If 5 moles of BaCl$$_2$$ is mixed with 2 moles of Na$$_3$$PO$$_4$$, the maximum number of moles of Ba$$_3$$(PO$$_4$$)$$_2$$ formed is ______ (Nearest integer)

The balanced chemical equation is:

$$3BaCl_2 + 2Na_3PO_4 \rightarrow Ba_3(PO_4)_2 + 6NaCl$$

We have 5 moles of $$BaCl_2$$ and 2 moles of $$Na_3PO_4$$.

From the stoichiometry, 3 moles of $$BaCl_2$$ react with 2 moles of $$Na_3PO_4$$. For 2 moles of $$Na_3PO_4$$, we need $$\frac{3}{2} \times 2 = 3$$ moles of $$BaCl_2$$. Since we have 5 moles of $$BaCl_2$$ (more than enough), $$Na_3PO_4$$ is the limiting reagent.

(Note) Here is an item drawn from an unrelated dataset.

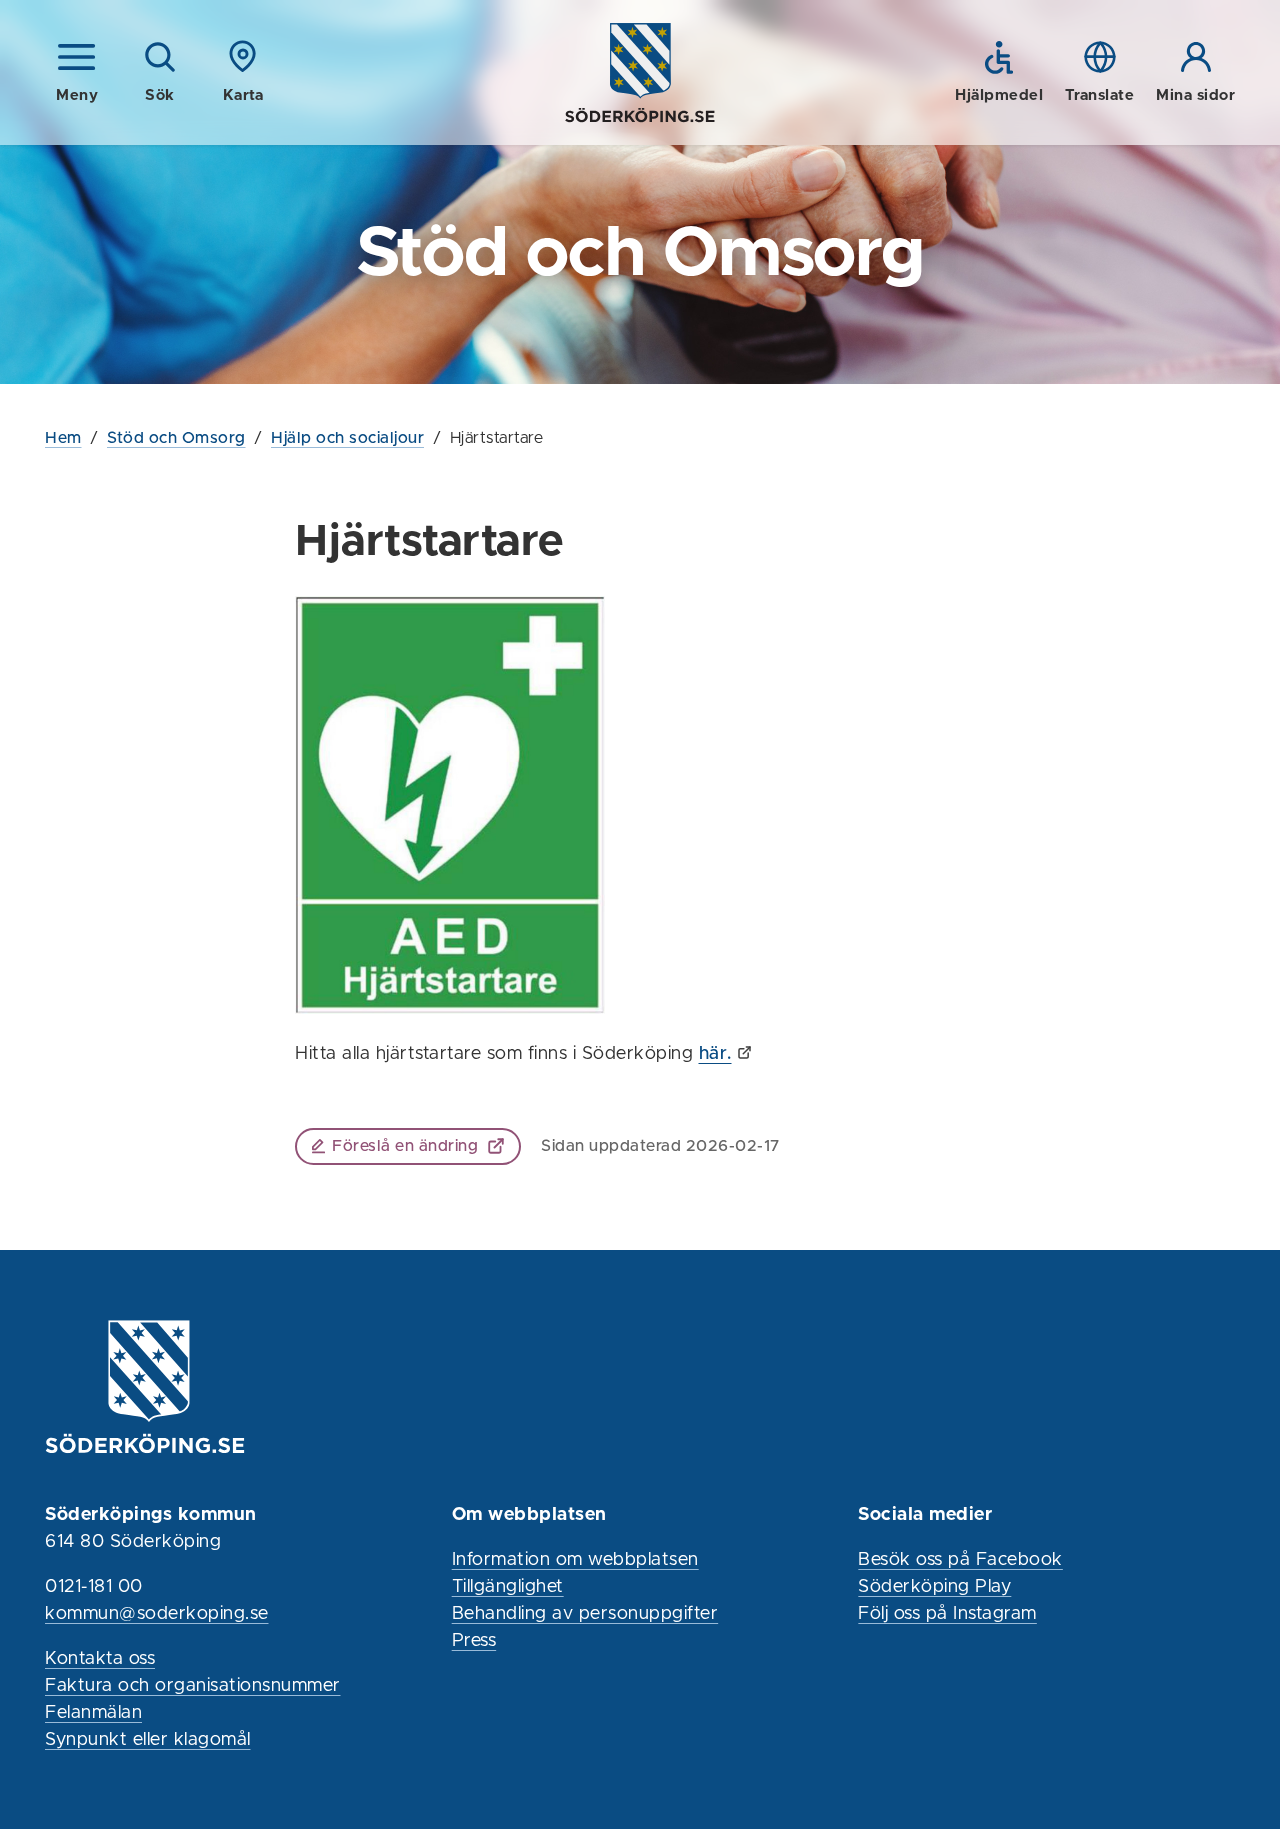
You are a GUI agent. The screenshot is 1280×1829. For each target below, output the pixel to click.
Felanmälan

Now, from the stoichiometry, 2 moles of $$Na_3PO_4$$ produce 1 mole of $$Ba_3(PO_4)_2$$:

$$\text{Moles of } Ba_3(PO_4)_2 = \frac{2}{2} = 1\;\text{mole}$$

So, the maximum number of moles of $$Ba_3(PO_4)_2$$ formed is $$1$$.